→ ELENCO COMPITI
1. Nell'articolo sul film tratto da Wallace, quale attrice interpreta la studentessa di antropologia?
2. Riscrivi tutto il passo dell'articolo che va da "Per trovare il" fino a "con uomini schifosi.", mettendo "ricercatrice" al posto di "studentessa".

==== ESTRATTO FORNITO

Al cinema con Uomini Schifosi
Pubblicato sotto "Redacted" il 9 settembre 2009“Quando vennero presentati, lui fece una battuta, sperando di piacere. Lei rise a crepapelle, sperando di piacere. Poi se ne tornarono a casa in macchina, ognuno per conto suo, lo sguardo fisso davanti a sé, la stessa identica smorfia sul viso. A quello che li aveva presentati nessuno dei due piaceva troppo, anche se faceva finta di sì, visto che ci teneva tanto a mantenere sempre buoni rapporti con tutti. Sai, non si sa mai, in fondo, o invece sì, o invece sì.”
David Foster Wallace, Brevi interviste con uomini schifosi

La cover di "Brief Interviews" di D.F. Wallace
Ad un anno di distanza dalla morte di uno scrittore di culto ( mi si conceda questo appellativo piuttosto abusato), David Foster Wallace, morto suicida all’età di 46 anni, sono state diffuse le immagini del trailer del primo film tratto da uno dei suoi libri di maggior successo. Brief Interviews With Hideous Men, tradotto in Italia più o meno letteralmente come Brevi interviste con uomini schifosi (Einaudi, 2000) è una raccolta di racconti che offre uno spaccato a dir poco raggelante di (dis)umanità americana, il “vuoto spirituale nella interazione eterosessuale nell’America postmoderna”.
Gli uomini schifosi di cui parla Wallace, “sono iene che – vittime o carnefici – divorano ghignando il proprio fianco lacerato”. Personaggi a volte paradossali, come il depresso che riesce a spingere al suicidio la sua analista, o al limite del disgustoso, come l’uomo che sfrutta la sua invalidità per convincere le donne ad andare a letto con lui; ma ci sono anche immagini estremamente poetiche, come nel racconto Per sempre lassù, che condensa ciò che succede dentro e fuori la mente di un ragazzino che sta per tuffarsi in piscina.
Per trovare il collante fra un racconto e l’altro, John Krasinski, star di The Office, si inventa un’intervistatrice donna, la studentessa di antropologia interpretata da Julianne Nicholson, “che dopo una rottura amorosa lavorava a una tesi sul ruolo dell’uomo moderno nell’era post-femminista”. Espediente adottato, del resto, anche dalla compagnia teatrale marchigiana che nel 2008 realizza lo spettacolo Interviste con uomini schifosi.
Più accessibile dell’imponente Infinite Jest, Brevi interviste è anche uno dei libri più amati di Wallace. Lecito chiedersi come reagirà la nicchia di affezionati lettori di fronte al film. Pur avendo sempre ritratto piccoli e grandi orrori quotidiani della sua cultura di appartenenza, lo sguardo di Wallace è sempre stato lontano dal cinismo tout court: “L’ironia e il cinismo postmoderni sono ormai fini a se stessi, sono il parametro della sofisticatezza hip e dell’abilità letteraria. Pochi artisti osano parlare di altri modi di porsi per risolvere ciò che non va, perché temono di sembrare sentimentali e ingenui agli occhi degli ironisti stanchi di tutto”. Il fatto che Wallace si sia posto come obiettivo quello di cercare “altri modi di porsi” è forse una delle ragioni per cui riusciva a farsi amare veramente, a creare un legame empatico con i suoi lettori (questo, almeno, è quanto ha provato a spiegarmi uno di questi lettori).
Krasinski ha raccolto la sfida, e presentato il suo film al Sundance. Non resta che aspettare, e scoprire se e quando arriverà in Italia.

========
==== DATI DISPONIBILI

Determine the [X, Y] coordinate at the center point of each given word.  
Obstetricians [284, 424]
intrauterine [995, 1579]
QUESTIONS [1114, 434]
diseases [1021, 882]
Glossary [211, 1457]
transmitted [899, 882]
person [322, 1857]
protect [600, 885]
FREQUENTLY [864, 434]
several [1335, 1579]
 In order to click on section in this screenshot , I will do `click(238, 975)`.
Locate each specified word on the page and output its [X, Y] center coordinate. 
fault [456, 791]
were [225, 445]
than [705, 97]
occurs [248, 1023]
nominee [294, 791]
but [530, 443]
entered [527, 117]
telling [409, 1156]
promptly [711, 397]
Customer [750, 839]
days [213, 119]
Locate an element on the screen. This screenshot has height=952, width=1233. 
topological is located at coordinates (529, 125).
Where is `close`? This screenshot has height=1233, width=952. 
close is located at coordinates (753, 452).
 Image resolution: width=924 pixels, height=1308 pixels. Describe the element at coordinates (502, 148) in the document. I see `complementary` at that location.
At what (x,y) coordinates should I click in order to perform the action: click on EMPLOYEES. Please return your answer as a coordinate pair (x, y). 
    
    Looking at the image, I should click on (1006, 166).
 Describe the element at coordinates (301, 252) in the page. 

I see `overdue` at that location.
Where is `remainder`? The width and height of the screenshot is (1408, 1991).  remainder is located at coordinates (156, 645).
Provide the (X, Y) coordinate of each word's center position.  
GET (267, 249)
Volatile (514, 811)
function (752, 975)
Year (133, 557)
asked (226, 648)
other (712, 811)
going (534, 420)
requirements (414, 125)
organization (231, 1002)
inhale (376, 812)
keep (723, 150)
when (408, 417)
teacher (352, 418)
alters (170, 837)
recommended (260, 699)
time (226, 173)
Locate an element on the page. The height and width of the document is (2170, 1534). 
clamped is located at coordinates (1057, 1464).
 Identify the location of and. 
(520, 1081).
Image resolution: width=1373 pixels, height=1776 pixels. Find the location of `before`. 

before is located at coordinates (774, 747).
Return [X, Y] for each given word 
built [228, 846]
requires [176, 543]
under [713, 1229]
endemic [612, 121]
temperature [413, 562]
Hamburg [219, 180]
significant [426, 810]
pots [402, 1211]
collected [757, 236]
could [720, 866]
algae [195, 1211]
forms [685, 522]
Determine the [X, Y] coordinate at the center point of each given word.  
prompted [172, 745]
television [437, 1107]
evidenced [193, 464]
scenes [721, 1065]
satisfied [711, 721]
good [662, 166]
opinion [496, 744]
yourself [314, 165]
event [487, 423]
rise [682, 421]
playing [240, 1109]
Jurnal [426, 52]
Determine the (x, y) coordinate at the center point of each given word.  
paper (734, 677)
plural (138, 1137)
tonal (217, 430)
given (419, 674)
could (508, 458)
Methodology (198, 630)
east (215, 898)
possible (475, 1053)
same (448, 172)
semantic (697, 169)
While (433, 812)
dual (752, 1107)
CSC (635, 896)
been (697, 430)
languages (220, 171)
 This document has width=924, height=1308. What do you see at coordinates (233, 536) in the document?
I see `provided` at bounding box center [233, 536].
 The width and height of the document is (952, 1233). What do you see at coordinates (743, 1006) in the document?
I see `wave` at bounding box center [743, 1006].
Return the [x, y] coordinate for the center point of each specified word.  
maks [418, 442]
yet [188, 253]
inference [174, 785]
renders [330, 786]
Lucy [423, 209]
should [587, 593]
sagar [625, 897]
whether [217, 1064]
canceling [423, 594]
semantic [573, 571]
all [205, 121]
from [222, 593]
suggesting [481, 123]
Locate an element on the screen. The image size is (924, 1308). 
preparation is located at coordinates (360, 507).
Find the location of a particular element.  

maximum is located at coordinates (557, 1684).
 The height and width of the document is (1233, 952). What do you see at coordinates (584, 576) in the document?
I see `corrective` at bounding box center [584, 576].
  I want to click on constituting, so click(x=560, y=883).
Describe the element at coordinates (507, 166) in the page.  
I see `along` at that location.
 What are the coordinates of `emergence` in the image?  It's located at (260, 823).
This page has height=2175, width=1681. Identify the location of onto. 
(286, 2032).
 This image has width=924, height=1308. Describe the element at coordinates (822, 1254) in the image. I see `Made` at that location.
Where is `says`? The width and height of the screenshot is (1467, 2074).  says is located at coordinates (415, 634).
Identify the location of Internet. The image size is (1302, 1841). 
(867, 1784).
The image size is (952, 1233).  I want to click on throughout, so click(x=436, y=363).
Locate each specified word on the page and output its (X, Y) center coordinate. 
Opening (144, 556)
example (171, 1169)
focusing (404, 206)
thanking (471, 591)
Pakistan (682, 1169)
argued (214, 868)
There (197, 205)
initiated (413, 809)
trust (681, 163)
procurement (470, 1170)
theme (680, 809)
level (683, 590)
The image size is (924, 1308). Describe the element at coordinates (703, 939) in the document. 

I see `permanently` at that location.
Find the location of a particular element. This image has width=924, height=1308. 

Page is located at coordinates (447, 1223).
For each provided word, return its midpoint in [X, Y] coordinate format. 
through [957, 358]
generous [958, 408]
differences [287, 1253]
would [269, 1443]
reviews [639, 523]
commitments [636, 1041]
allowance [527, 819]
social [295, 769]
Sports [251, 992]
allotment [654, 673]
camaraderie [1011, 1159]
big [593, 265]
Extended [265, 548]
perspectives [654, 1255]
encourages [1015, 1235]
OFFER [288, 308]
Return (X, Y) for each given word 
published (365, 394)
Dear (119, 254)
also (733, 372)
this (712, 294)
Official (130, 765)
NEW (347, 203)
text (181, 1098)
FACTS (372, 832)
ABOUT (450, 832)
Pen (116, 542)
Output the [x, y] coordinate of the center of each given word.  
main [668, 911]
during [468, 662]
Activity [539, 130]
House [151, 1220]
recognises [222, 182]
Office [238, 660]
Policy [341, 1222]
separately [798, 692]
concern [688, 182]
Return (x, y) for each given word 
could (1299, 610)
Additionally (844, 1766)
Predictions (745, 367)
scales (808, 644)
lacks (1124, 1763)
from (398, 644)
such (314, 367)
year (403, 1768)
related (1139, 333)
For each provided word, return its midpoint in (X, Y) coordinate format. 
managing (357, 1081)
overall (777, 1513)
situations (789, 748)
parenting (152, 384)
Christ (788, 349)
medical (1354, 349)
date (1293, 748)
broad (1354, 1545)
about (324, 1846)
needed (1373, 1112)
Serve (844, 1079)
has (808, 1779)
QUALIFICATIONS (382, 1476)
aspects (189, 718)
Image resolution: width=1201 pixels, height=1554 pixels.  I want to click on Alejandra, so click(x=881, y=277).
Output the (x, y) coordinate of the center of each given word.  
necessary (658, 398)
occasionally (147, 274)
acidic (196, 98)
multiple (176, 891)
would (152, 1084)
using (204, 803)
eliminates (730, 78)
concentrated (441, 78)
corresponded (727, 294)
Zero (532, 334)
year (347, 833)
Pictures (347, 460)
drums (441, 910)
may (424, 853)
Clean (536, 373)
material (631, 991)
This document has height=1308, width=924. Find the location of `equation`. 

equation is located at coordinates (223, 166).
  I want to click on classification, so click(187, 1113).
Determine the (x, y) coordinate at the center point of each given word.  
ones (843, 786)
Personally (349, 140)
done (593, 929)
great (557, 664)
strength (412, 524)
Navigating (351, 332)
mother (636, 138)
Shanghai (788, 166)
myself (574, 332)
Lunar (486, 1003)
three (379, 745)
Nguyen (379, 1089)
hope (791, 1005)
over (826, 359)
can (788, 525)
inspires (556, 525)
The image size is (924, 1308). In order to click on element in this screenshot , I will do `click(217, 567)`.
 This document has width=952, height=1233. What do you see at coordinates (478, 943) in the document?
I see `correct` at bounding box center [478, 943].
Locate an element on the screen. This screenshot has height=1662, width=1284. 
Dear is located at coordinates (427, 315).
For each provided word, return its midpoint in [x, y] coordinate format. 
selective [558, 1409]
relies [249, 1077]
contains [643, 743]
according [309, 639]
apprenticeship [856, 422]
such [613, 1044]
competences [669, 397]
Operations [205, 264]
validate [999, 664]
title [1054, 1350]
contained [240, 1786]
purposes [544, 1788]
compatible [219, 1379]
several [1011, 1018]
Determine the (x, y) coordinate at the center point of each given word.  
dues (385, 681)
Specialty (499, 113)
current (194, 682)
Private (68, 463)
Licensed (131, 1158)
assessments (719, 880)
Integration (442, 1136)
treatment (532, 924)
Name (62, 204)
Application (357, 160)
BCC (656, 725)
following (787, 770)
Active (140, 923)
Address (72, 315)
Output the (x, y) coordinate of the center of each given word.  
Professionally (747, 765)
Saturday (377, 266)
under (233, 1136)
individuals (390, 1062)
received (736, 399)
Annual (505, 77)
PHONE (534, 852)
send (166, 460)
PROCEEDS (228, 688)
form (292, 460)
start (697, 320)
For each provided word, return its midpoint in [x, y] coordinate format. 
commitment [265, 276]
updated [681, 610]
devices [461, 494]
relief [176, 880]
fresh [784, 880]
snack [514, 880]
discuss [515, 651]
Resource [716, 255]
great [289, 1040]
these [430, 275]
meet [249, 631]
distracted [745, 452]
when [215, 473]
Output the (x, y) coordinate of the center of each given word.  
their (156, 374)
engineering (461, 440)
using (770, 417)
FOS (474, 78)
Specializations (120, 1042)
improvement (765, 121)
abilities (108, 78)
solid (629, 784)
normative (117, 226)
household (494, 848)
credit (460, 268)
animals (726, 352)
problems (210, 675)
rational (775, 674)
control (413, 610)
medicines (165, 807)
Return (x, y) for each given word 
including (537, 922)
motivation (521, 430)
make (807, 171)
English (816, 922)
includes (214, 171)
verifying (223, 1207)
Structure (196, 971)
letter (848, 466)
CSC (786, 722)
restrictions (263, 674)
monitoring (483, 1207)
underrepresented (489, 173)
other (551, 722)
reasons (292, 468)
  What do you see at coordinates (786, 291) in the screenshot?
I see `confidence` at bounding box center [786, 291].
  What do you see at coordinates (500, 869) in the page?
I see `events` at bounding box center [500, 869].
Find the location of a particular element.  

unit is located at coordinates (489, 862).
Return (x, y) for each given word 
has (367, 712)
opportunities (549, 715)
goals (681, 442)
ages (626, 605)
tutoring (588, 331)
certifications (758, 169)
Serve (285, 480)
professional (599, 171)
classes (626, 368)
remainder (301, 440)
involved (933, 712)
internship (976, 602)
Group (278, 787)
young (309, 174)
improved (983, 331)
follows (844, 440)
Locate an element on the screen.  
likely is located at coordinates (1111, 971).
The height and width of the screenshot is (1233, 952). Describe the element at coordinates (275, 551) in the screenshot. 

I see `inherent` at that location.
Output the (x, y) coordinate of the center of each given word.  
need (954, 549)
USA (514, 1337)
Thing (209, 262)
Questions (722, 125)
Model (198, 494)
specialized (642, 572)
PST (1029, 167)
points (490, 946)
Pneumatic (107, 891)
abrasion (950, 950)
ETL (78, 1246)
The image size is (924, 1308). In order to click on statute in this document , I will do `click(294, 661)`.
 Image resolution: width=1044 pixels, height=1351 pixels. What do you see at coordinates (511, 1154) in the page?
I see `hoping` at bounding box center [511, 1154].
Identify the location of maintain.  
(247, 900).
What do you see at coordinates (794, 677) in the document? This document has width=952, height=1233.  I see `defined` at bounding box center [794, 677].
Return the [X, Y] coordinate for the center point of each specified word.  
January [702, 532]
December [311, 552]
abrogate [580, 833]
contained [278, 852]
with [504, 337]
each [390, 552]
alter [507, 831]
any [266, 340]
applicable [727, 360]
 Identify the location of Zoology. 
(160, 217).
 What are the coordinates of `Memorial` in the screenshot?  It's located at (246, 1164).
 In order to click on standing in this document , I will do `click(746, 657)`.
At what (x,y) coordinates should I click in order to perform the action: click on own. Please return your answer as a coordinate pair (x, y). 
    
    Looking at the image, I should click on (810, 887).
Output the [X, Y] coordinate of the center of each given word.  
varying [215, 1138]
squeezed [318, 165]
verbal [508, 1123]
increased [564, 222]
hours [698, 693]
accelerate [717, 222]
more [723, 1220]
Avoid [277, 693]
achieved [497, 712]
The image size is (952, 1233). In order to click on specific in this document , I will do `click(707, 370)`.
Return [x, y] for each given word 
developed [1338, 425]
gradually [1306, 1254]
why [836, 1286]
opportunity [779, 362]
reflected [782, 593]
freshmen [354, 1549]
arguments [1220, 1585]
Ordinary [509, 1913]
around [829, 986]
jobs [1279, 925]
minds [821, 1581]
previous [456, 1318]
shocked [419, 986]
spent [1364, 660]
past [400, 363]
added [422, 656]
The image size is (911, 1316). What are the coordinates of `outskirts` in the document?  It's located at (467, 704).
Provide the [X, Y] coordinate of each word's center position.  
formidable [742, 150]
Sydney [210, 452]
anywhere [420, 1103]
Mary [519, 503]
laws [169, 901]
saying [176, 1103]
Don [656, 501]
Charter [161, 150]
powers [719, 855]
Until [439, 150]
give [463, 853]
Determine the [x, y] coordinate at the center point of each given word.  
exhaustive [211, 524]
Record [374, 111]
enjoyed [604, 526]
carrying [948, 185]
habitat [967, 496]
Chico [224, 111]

========

→ ELENCO RISPOSTE
1. Julianne Nicholson.

2.
Per trovare il collante fra un racconto e l’altro, John Krasinski, star di The Office, si inventa un’intervistatrice donna, la ricercatrice di antropologia interpretata da Julianne Nicholson, “che dopo una rottura amorosa lavorava a una tesi sul ruolo dell’uomo moderno nell’era post-femminista”. Espediente adottato, del resto, anche dalla compagnia teatrale marchigiana che nel 2008 realizza lo spettacolo Interviste con uomini schifosi.